I wished they showcased their abilities more- Gypsy Danger and Striker Eureka had ranged weapons, and in the background info so does Cherno Alpha and Crimson Typhoon.
I don’t think it’s quite “projecting,” or unfairly judging it on what it “could” have been, when the movie puts in the interesting elements of-what-could-have-been itself.
I’m not criticizing the (fun!) movie for not being a gothic romance, or for having too few space battles, or for failing to explore the relationship between language and class. I’m critical that they mentioned how cool the rifle was and bits of it’s intriguing backstory, and thenleft it on the mantle for the whole play.
I really liked the movie–seriously, it’s worth doing the IMAX 3D for–but I agree with many of Ranchoth’s criticisms.

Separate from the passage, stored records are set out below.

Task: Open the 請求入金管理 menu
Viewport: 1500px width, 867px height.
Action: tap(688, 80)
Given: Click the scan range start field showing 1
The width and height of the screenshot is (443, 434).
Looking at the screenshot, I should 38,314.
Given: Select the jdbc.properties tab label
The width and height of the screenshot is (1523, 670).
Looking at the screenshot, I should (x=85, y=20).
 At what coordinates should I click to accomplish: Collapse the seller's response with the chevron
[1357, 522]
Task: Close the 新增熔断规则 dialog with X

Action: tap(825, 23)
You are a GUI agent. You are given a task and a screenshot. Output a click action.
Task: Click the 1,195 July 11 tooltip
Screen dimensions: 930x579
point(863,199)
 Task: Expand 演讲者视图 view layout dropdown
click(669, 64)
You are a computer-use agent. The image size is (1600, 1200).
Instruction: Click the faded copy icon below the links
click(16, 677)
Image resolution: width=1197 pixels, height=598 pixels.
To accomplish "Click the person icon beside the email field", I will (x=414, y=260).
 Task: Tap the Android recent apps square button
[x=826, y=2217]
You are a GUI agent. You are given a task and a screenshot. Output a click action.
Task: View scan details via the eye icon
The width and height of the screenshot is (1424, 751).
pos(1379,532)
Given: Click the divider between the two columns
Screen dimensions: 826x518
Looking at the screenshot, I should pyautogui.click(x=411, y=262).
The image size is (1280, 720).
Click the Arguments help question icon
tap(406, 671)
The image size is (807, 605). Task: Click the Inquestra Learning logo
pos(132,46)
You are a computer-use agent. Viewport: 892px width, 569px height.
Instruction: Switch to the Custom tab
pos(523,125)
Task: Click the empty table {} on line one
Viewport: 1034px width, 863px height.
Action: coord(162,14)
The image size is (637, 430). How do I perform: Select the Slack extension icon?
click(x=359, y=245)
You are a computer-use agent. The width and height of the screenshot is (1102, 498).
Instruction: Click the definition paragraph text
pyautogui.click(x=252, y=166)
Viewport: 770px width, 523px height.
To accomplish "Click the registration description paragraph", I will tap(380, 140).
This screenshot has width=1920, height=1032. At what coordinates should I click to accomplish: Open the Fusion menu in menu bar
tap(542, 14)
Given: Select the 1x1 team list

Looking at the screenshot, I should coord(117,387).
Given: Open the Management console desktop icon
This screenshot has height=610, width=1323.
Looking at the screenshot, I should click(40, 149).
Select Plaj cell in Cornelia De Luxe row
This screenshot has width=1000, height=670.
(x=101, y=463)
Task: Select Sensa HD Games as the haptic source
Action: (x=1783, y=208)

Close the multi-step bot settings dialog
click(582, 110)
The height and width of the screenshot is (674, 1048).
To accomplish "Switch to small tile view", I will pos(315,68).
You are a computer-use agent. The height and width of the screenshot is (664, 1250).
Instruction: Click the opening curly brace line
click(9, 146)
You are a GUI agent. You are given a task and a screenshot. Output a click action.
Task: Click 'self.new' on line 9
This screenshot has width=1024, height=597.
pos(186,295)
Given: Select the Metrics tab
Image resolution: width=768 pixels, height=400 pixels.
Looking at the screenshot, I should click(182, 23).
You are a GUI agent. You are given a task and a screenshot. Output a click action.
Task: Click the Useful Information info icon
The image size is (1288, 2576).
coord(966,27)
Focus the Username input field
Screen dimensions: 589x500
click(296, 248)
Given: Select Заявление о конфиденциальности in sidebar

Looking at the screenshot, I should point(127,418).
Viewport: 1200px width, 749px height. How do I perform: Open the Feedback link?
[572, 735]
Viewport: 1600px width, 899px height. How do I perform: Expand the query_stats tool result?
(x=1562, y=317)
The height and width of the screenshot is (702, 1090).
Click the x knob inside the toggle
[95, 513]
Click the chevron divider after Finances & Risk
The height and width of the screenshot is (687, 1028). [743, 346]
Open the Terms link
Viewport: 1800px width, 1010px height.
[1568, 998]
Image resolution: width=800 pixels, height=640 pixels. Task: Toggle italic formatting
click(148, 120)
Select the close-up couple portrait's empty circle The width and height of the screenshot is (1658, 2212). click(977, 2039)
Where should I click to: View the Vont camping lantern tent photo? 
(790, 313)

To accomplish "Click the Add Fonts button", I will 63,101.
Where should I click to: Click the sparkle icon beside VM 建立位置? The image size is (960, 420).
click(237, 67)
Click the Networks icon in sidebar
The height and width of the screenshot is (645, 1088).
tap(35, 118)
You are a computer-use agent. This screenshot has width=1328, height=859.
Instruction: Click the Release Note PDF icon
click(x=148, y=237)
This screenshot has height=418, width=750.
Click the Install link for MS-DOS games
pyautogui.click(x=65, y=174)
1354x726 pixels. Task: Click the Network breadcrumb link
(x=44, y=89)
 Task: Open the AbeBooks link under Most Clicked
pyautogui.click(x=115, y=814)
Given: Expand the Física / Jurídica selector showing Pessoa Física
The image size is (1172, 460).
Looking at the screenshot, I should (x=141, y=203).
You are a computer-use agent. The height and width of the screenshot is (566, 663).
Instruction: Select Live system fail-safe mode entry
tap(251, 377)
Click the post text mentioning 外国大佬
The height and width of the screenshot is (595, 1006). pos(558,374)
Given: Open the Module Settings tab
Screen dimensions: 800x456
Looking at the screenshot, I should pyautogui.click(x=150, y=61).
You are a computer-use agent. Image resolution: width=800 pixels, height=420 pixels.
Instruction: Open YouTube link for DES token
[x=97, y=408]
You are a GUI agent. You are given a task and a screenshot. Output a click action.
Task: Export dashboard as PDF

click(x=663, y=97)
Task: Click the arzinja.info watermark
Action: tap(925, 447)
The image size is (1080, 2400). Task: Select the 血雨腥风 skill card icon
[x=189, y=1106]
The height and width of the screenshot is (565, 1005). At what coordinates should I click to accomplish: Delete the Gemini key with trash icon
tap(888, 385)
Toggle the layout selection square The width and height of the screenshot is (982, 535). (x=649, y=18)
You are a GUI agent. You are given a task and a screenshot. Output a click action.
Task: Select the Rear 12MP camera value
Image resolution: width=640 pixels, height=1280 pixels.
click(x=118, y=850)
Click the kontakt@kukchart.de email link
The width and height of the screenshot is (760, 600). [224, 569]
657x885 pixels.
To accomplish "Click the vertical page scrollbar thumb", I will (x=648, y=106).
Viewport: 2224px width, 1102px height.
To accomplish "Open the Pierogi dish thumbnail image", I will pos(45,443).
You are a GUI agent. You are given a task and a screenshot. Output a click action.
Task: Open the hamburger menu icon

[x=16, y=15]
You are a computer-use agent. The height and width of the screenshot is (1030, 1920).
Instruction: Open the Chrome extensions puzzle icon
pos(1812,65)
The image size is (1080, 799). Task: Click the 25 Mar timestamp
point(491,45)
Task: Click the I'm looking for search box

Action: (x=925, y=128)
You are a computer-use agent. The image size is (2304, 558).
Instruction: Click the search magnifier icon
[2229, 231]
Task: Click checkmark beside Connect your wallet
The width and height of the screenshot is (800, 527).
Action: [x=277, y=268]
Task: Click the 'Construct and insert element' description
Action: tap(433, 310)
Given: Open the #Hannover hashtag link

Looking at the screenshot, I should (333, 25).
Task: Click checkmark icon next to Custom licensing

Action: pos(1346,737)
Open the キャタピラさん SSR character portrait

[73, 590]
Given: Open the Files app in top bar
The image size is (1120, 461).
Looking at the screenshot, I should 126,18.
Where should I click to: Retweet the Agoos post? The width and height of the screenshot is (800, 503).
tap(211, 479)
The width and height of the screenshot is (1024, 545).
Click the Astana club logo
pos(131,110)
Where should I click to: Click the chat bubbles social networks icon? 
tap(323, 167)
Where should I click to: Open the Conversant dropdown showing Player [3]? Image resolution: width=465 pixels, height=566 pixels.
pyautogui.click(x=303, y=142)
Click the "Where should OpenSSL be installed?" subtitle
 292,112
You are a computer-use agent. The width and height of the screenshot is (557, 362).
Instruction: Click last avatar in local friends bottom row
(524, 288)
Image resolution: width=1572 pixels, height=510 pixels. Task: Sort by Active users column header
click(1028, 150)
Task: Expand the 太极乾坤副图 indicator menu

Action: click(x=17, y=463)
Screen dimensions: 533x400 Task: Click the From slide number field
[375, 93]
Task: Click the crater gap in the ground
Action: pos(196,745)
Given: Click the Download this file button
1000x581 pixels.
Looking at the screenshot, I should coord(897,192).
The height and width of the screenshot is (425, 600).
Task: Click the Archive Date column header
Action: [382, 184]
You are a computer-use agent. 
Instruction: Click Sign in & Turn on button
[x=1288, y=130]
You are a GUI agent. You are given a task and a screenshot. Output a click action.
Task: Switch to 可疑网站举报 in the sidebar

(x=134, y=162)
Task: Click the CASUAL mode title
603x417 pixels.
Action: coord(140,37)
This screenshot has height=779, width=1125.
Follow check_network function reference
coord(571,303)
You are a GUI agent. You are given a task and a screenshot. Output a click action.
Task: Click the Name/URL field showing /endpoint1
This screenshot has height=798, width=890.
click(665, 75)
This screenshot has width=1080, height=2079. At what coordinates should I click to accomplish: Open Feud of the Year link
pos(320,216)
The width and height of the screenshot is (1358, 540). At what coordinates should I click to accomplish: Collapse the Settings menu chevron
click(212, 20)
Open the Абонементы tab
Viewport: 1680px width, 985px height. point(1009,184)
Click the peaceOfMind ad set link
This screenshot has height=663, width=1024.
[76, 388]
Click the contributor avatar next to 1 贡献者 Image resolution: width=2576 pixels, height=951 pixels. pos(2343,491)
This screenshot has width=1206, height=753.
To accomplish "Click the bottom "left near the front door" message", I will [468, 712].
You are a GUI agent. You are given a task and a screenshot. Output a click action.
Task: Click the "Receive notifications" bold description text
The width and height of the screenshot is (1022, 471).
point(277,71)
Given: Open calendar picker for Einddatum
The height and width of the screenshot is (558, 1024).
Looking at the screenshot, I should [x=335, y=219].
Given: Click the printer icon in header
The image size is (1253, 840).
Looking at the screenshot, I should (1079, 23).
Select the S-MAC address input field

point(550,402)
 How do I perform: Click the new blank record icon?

There was so much left unexplored. I would have loved to see more of Crimson Typhoon and Cherno Alpha, and more battles, especially a land battle. That said, it was balls out fun, and a decent story to boot. It’s the movie the twelve year old Gaodzilla fan in me was waiting for. It wasn’t perfect, but it will do.
Wait–you’re criticizing the physics of the helicopters?! Dude, other than the fact that gravity held people to the planet, there was nothing of physics in this movie. It existed in a universe with different laws of physics from our own. And that’s part of the joy. Also different human brains, given the cheesy dialog and sartorial choices.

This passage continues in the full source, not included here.